PYLORIC STENOSIS - III
 Emergence:
– Stomach contents suctioned
– Child fully awake prior to extubation
 Post-operative considerations:
– Significant apnea risk due to residual CSF alkalosis
– Intra-operative local anesthesia (bupivacaine 2.5 mg/kg max) and
rectal acetaminophen (30-40 mg/kg loading dose) may minimize
apnea risk by avoiding narcotics
– Apnea monitoring should be maintained 12-24 hours post
operatively
Most Important Part of a Pediatric Anesthetic?
AIRWAY, AIRWAY, AIRWAY
SUMMARY
Anesthesia for emergency surgery in pediatric patients carries increased risks.

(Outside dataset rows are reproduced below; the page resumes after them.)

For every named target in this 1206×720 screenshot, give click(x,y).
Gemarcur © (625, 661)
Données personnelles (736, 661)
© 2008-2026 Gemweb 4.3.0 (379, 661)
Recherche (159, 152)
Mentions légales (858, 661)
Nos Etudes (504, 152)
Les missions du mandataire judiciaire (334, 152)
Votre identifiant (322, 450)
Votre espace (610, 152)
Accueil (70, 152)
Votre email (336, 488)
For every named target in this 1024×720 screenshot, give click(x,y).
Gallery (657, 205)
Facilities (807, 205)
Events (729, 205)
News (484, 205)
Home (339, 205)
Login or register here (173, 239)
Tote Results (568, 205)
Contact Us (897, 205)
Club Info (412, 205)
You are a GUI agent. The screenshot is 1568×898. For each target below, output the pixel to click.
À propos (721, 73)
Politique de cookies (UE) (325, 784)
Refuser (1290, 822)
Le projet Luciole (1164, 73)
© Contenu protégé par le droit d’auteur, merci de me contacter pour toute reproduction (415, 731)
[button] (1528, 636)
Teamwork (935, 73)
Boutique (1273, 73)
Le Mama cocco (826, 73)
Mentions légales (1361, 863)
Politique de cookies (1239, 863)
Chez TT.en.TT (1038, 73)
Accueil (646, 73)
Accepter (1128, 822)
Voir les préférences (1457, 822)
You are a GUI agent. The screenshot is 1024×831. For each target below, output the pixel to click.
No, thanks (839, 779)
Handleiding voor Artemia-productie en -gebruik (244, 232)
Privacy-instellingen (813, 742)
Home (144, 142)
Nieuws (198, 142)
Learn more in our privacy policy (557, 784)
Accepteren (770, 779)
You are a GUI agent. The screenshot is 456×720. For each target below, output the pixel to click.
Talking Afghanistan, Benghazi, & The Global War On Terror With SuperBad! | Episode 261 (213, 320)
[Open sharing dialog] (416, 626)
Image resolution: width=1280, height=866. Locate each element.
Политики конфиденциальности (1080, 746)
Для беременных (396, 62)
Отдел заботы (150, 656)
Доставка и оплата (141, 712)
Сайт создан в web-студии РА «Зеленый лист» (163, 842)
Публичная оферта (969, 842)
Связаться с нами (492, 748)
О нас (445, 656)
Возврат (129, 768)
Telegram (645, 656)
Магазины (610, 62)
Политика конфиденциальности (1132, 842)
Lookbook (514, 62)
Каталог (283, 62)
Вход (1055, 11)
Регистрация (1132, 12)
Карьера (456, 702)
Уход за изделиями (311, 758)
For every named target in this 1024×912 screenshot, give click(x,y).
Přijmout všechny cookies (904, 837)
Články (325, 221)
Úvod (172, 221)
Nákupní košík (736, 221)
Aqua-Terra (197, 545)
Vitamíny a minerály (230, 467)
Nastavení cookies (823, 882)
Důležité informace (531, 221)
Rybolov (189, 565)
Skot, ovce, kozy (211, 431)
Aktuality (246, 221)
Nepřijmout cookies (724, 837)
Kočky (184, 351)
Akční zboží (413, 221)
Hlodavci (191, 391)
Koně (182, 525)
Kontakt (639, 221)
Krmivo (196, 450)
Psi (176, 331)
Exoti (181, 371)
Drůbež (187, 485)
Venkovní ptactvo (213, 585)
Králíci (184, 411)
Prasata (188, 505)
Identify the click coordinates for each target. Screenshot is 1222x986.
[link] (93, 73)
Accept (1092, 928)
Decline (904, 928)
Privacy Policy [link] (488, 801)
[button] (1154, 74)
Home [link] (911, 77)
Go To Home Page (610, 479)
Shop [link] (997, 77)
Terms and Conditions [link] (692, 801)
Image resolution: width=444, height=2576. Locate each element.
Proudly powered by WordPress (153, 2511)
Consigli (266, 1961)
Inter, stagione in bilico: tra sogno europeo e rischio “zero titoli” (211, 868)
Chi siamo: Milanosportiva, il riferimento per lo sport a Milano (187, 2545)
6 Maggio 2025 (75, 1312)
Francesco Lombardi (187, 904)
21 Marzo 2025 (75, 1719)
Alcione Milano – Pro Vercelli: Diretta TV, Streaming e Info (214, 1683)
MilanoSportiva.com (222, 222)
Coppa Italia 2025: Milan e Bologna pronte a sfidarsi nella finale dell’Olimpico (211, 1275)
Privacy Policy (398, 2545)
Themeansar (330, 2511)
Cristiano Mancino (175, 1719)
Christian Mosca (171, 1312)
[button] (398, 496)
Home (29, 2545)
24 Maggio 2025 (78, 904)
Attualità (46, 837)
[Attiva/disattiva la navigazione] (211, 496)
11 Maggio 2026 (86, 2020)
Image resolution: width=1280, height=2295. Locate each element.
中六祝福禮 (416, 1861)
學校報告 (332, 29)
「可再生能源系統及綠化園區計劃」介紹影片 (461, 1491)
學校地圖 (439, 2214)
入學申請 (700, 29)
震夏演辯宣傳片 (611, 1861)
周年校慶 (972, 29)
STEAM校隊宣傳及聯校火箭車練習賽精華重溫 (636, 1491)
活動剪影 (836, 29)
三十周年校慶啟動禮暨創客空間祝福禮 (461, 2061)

These risks can be minimized with careful pre-operative evaluation and preparation.
Cooperation between the anesthesiologist and surgeon is especially important in the
management ENT emergencies.
Pre-operative resuscitation and post-operative apnea monitoring in pyloric stenosis
also require close coordination with surgical colleagues.